Dans l'après-midi du 14 mai, au siège du gouvernement, le membre du Comité central du Parti, vice-Premier ministre Lê Tiến Châu, a présidé une réunion sur la situation et les résultats de la mise en œuvre de la tâche de construction d'écoles secondaires internes à plusieurs niveaux primaires et secondaires dans les communes frontalières.
Le vice-ministre permanent de l'Éducation et de la Formation (GDĐT) Pham Ngoc Thuong a déclaré qu'au 12 mai, sur un total de 108 écoles qui ont démarré la construction: 1 école a été inaugurée et mise en service; 25 écoles de la liste des 100 écoles ont achevé la construction brute et sont en train de terminer la construction; 50 écoles progressent vers l'achèvement de la construction brute; 2 écoles nivellent le terrain; 15 écoles se concentrent sur la construction des fondations.
Certaines localités s'engagent à s'efforcer d'avoir 21 écoles achevées avant le 30 juin 2026.
Cependant, actuellement, 5 localités sont en retard par rapport au plan et quelques écoles rencontrent des difficultés en raison de l'emplacement de la construction avec une géologie complexe.

Après avoir écouté le rapport et les avis des délégués participant à la réunion, le vice-Premier ministre a demandé au ministère de l'Éducation et de la Formation d'examiner d'urgence l'ensemble des progrès de chaque école et de classer clairement: école assurant le progrès; école à risque de retard; école en retard.
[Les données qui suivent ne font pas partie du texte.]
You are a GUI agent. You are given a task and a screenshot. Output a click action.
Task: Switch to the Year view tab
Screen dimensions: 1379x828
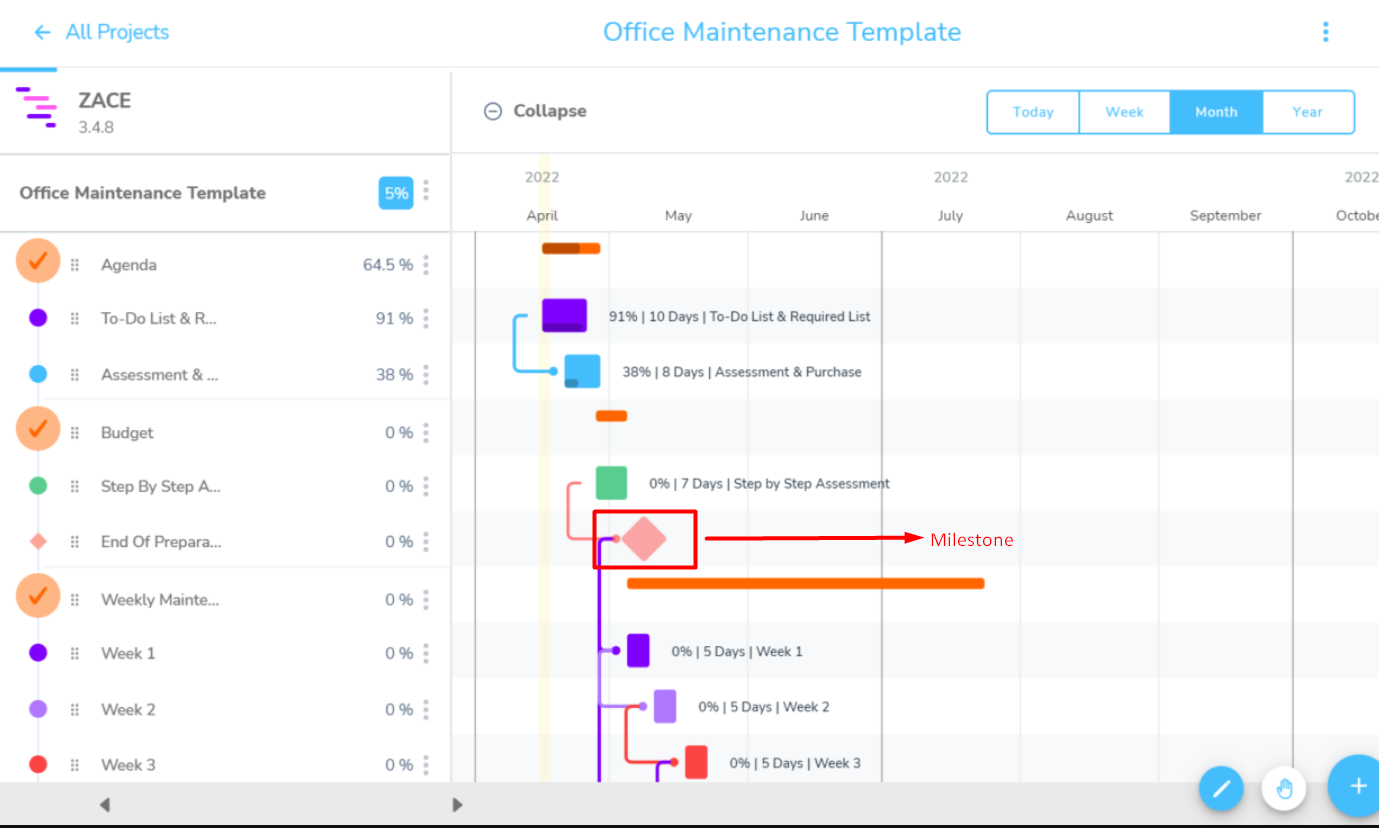tap(1308, 112)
À partir de là, déterminer clairement les causes, les responsabilités, les solutions de traitement pour chaque ouvrage, chaque localité; établir un mécanisme de suivi, d'exploitation, d'incitation et de contrôle des progrès chaque semaine, chaque mois.
En ce qui concerne le financement, le vice-Premier ministre a proposé d'examiner attentivement l'investissement total, les besoins en capital de chaque projet; de clarifier les raisons de l'augmentation de capital; de réduire au maximum les éléments qui ne sont pas vraiment nécessaires; d'assurer un investissement pratique et efficace, adapté aux besoins réels, en évitant la formalité et le gaspillage.
Le ministère de la Construction achève le projet de télégramme du Premier ministre sur l'accélération de la construction d'écoles secondaires internes à plusieurs niveaux dans les communes frontalières terrestres. Il précise les localités qui sont en retard, les localités à risque de retard; exige que les secrétaires et présidents des comités populaires locaux dirigent directement et assument la responsabilité.
Les ministères: de la Défense nationale, de la Sécurité publique, des Finances, de l'Agriculture et de l'Environnement, de la Construction, des Affaires ethniques et religieuses et 22 localités ayant des communes frontalières terrestres ont envoyé des représentants des dirigeants pour participer au Comité de pilotage de la construction d'écoles pour les communes frontalières, à envoyer au ministère de l'Éducation et de la Formation avant le 17 mai.
Sur cette base, le ministère de l'Éducation et de la Formation synthétise et finalise le projet de décision visant à compléter le Comité de pilotage, et le soumet au Premier ministre avant le 18 mai.
Le ministère de la Défense nationale et le ministère de la Sécurité publique ont ordonné et mobilisé les unités fonctionnelles du secteur pour soutenir les localités dans la mise en œuvre de la "campagne".
Pour les localités, le vice-Premier ministre a rappelé aux secrétaires et aux présidents des comités populaires locaux de diriger directement et d'être pleinement responsables devant le gouvernement et le Premier ministre de l'avancement, de la qualité, de l'investissement total et de l'efficacité de l'utilisation des ouvrages; d'examiner rapidement chaque projet; de prendre l'initiative des plans de compensation de l'avancement; de mobiliser au maximum les ressources locales; de lancer des vagues d'émulation de pointe; d'assurer la réalisation des objectifs fixés.
Pour les localités qui sont en retard, le ministère de l'Éducation et de la Formation synthétise et rend compte spécifiquement de la responsabilité du chef. En cas de manque de détermination, pour affecter le progrès général, il faut examiner et traiter sérieusement la responsabilité.